Now I would only expect to see this when creating an environment with a VM templates as a red star usually means the OS profile is not set e.g. you have missed a product key, or passwords don’t match. However, this was a running VM so there were no settings I could make, and no obvious way to diagnose the problem. After a few email with Microsoft Lab management team we go to the bottom of the problem, it was all down to the Hyper-V hosts network connections, but that is rushing ahead, first lets see why it was a confusing problem.

First the red herring

We now know the issue was the Hyper-V host network, but at first it looked like I could compose some guest VMs but not others. I wrongly assumed the issue was some bad meta-data or corrupt settings within the VMs. Tthis problem all started after a server crash and so we were fearing corruption, which clouded our thoughts.
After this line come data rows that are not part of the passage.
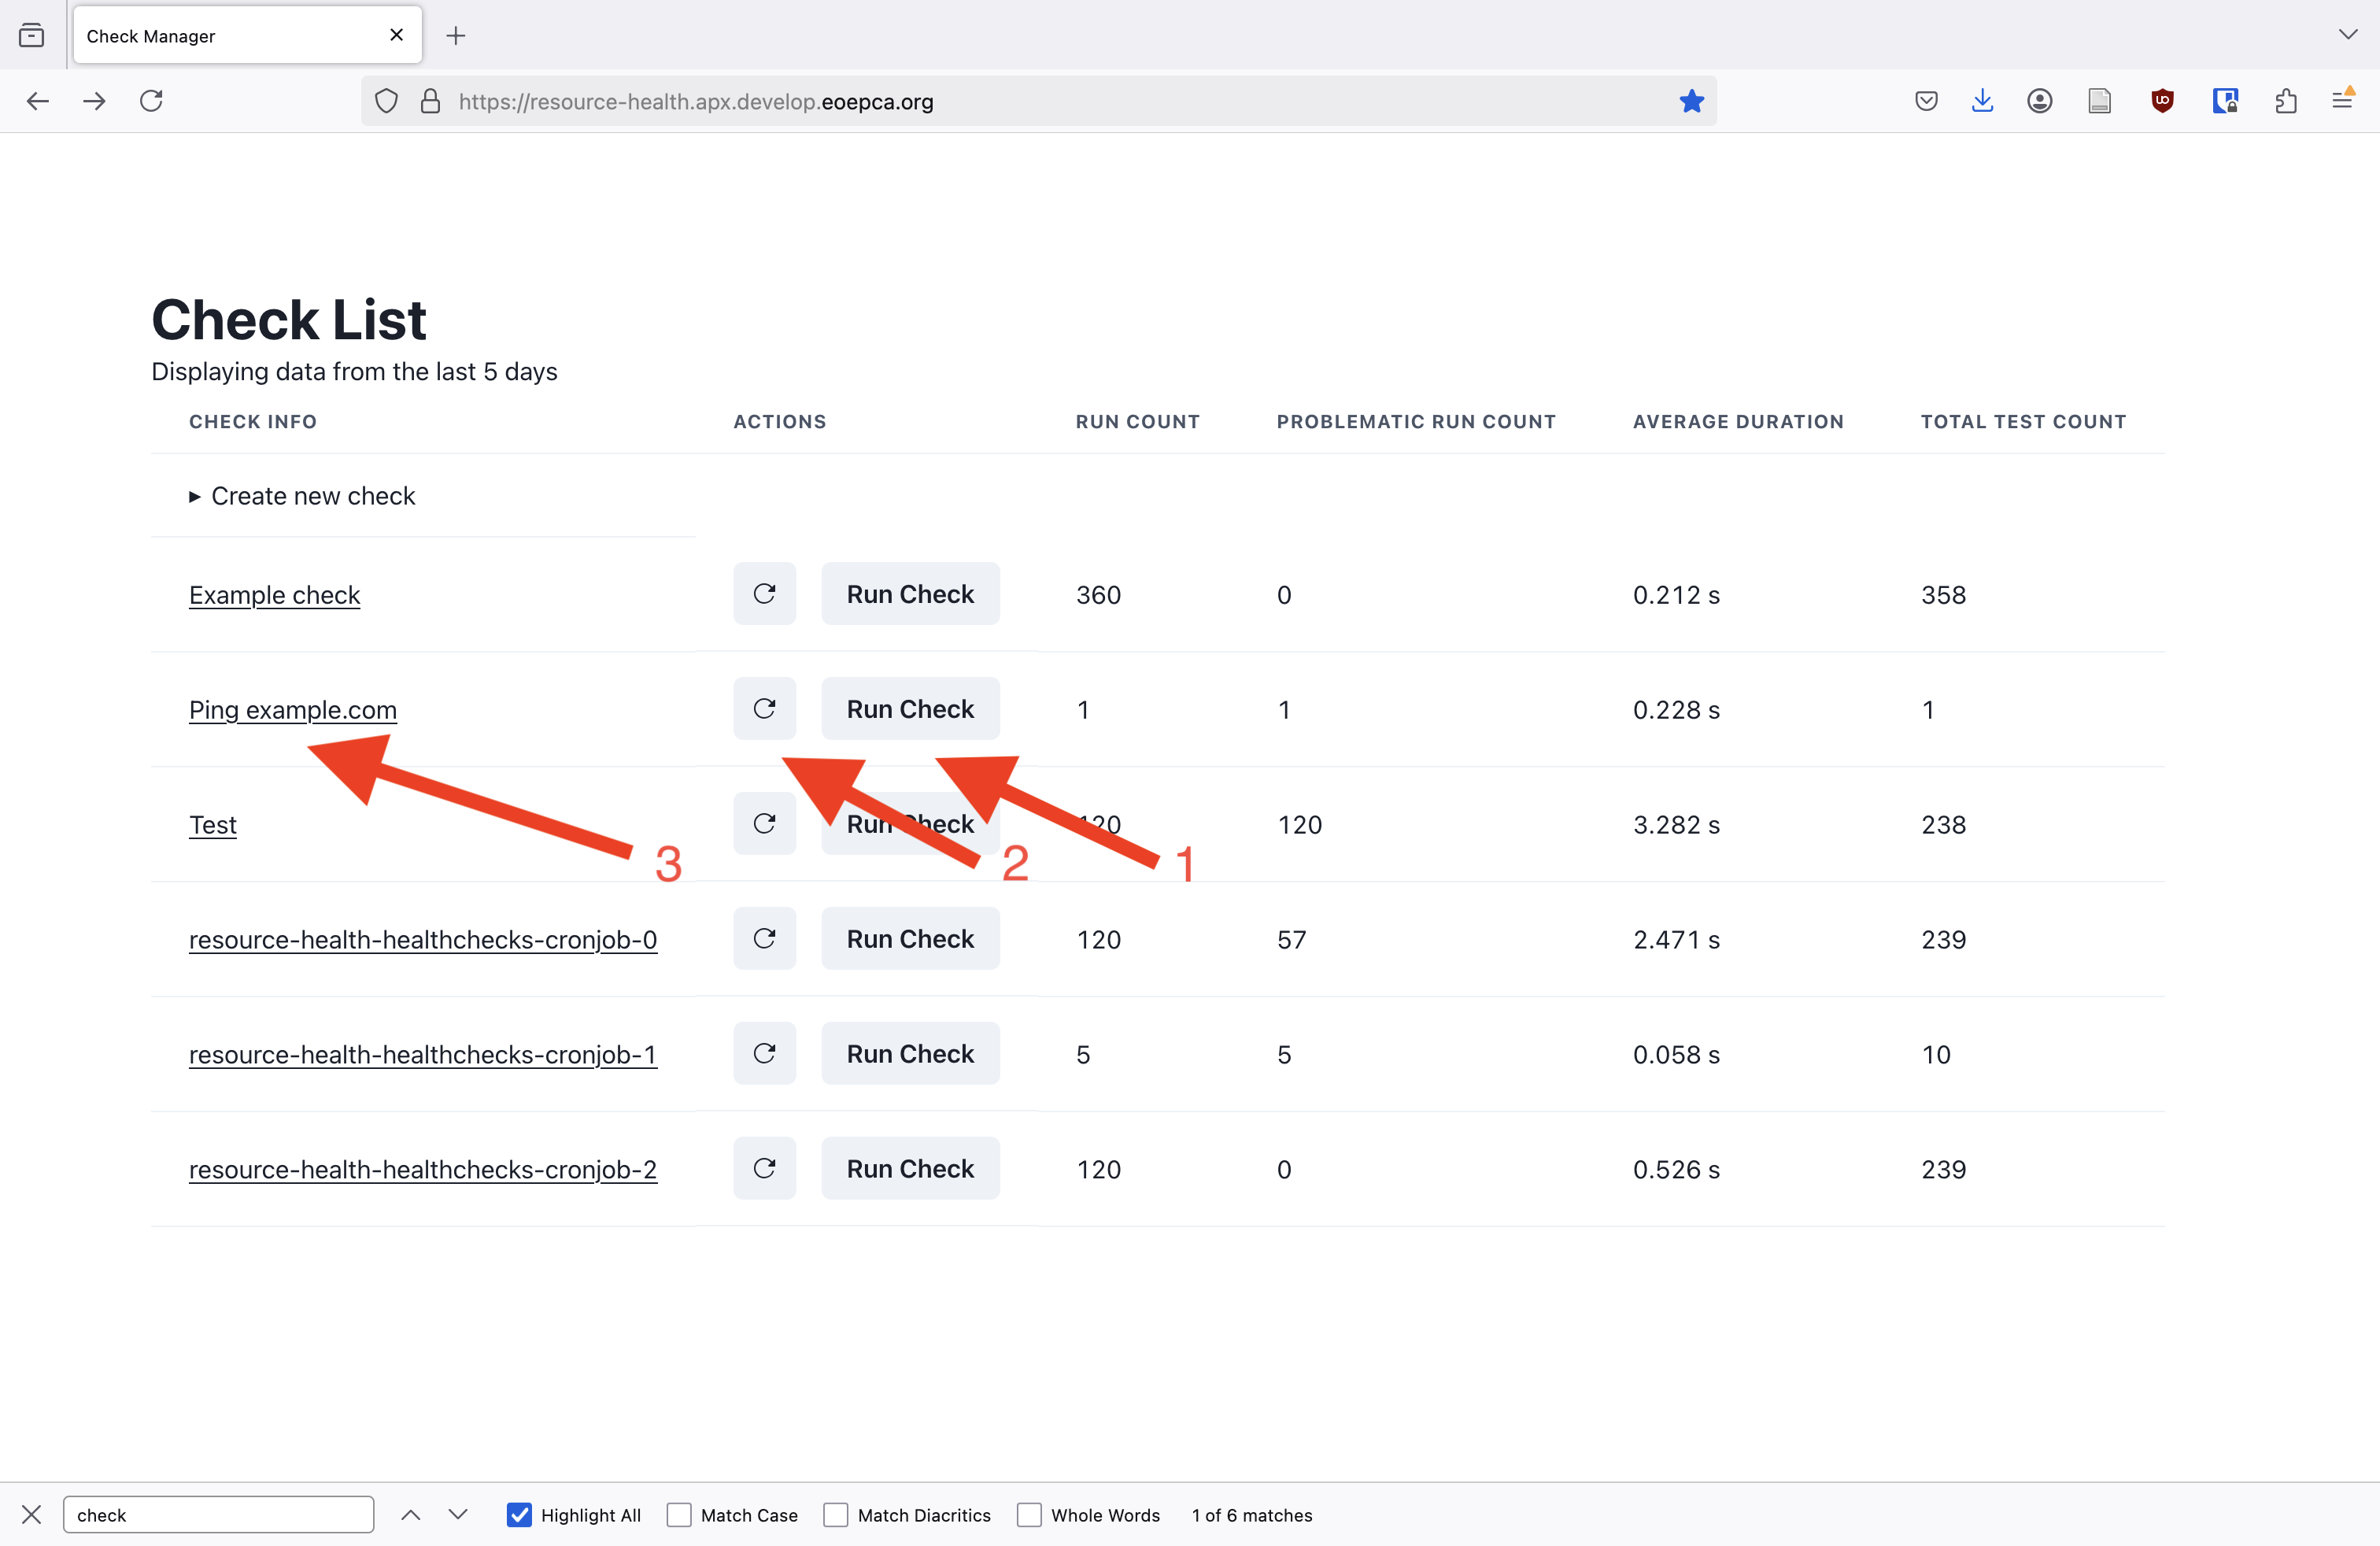
Task: Open the browser downloads icon
Action: [x=1982, y=101]
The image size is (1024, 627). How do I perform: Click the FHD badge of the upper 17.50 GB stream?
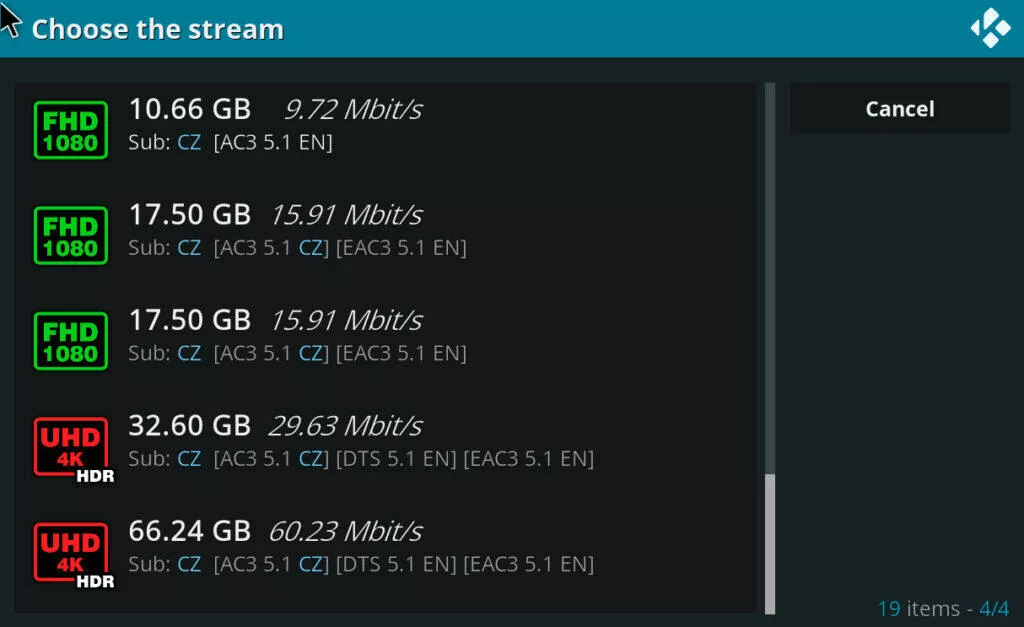pos(71,236)

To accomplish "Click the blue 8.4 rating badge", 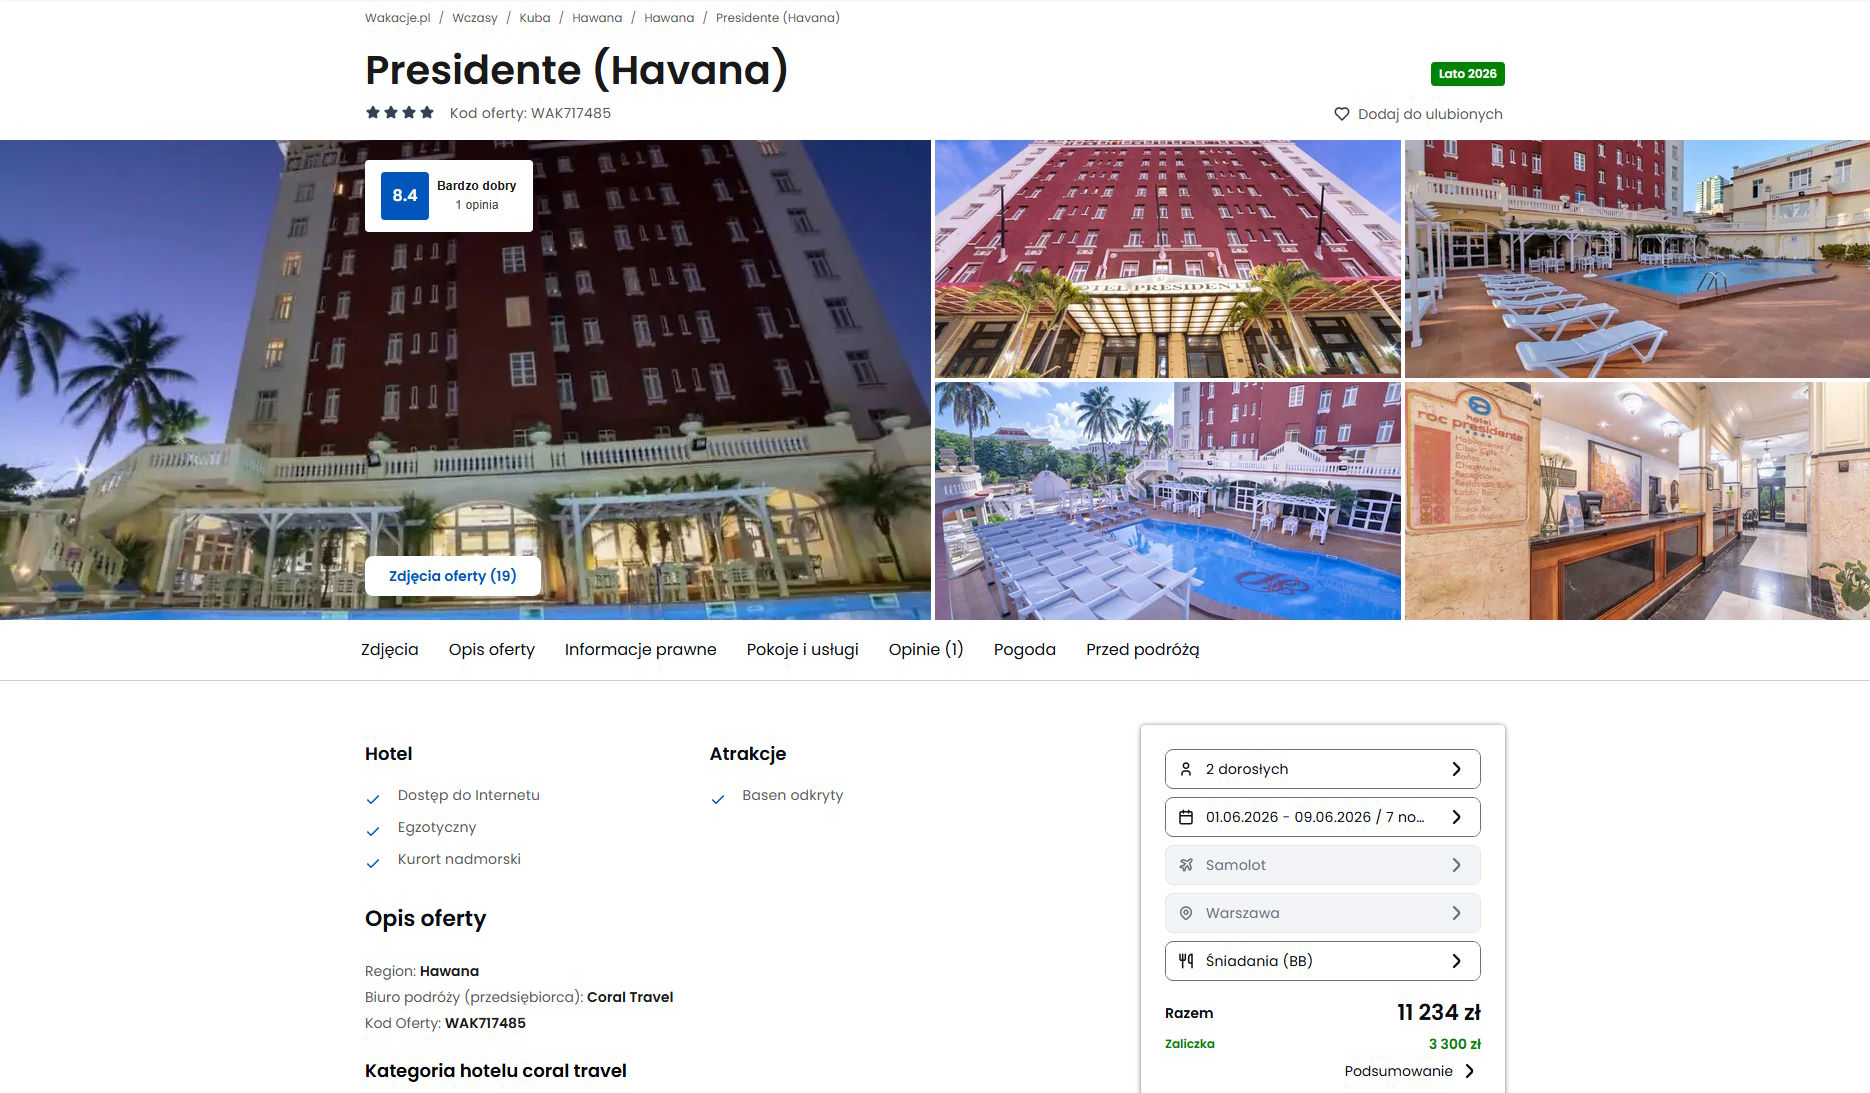I will (x=405, y=196).
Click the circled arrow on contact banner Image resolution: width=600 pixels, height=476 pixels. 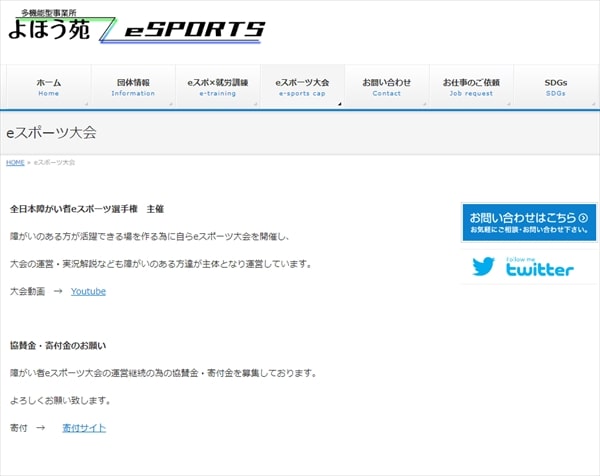coord(583,217)
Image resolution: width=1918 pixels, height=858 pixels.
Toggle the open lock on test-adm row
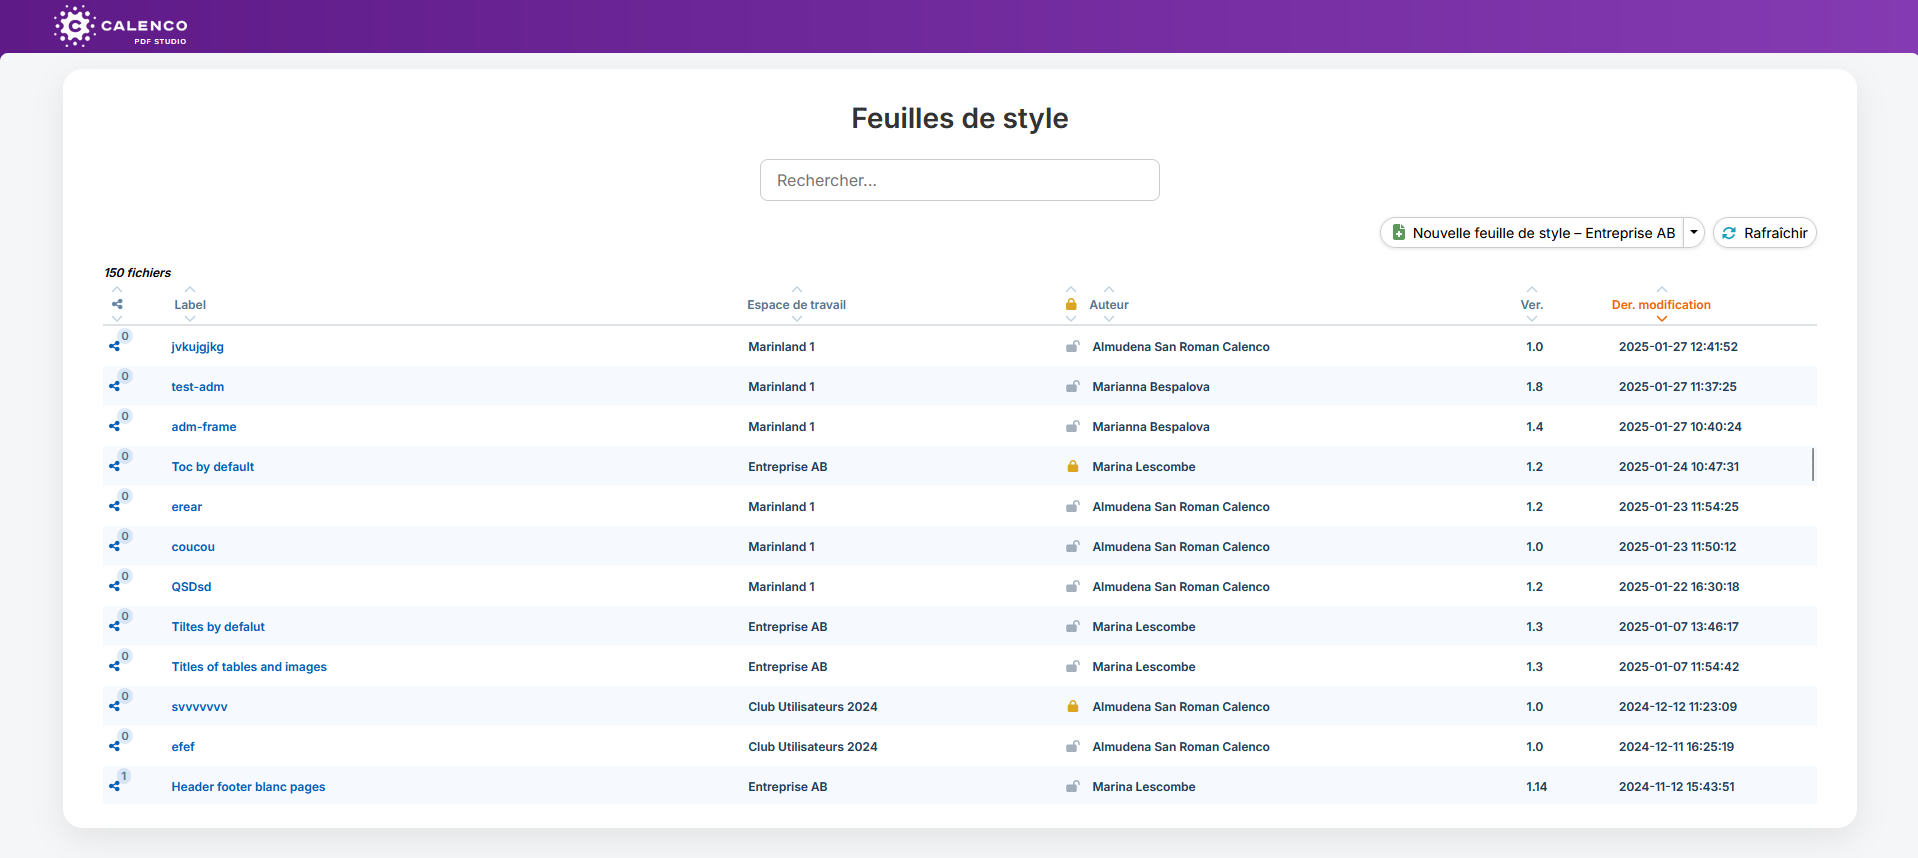[1072, 386]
The actual reason some VMs could be composed and some could not was dependant on which Hyper-V host they were running on. Not the VMs themselves.

The diagnostic steps

To get to the root of this issue a few commands and tools were used. Don’t think for a second there was not a lot of random jumping about and trial and error. In this post I am just going to point out what was helpful.

Firstly you need to use the TFSConfig command on your TFS server to find out your network location setting. So run

C:\Program Files\Microsoft Team Foundation Server 11.0\Tools>tfsconfig lab /settings /list
SCVMM Server Name: vmm.blackmarble.co.uk
Network Location: VSLM Network Location
IP Block: 192.168.23.0/24
DNS Suffix: blackmarble.co.uk

Next you need to see which, if any, of your Hyper-V hosts are connected to this location. You can do this in a few graphically ways in SCVMM (and I am sure via PowerShell too)

If you select a Hyper-V host in SCVVM, right click and select View networking. On a healthy host you see the VSLM network location connected to external network adaptor the VMs are using

image

On my failing Hyper-V host the VSLM network was connected to an empty network port

image

You can also see this on the SCVMM > host (right click) > properties. If you look on  the networking tab for the main virtual network  you should see the VSLM network as the location. On the failing Hyper-V host this location was empty.

image

The solution

You would naively think selecting the edit option on the screen shot above would allow you to enter the VSLM Network as the location, but no. Not on that tab. You need to select the hardware tab.

image

You can then select the correct network adaptor and override the discovered network location to point to the VSLM Network Location. Once this was done I could compose environments as I would expect.

I have said it before, but Lab Management has a lot of moving parts, and they all must be setup right else nothing works. A small configuration error can seriously ruin your day.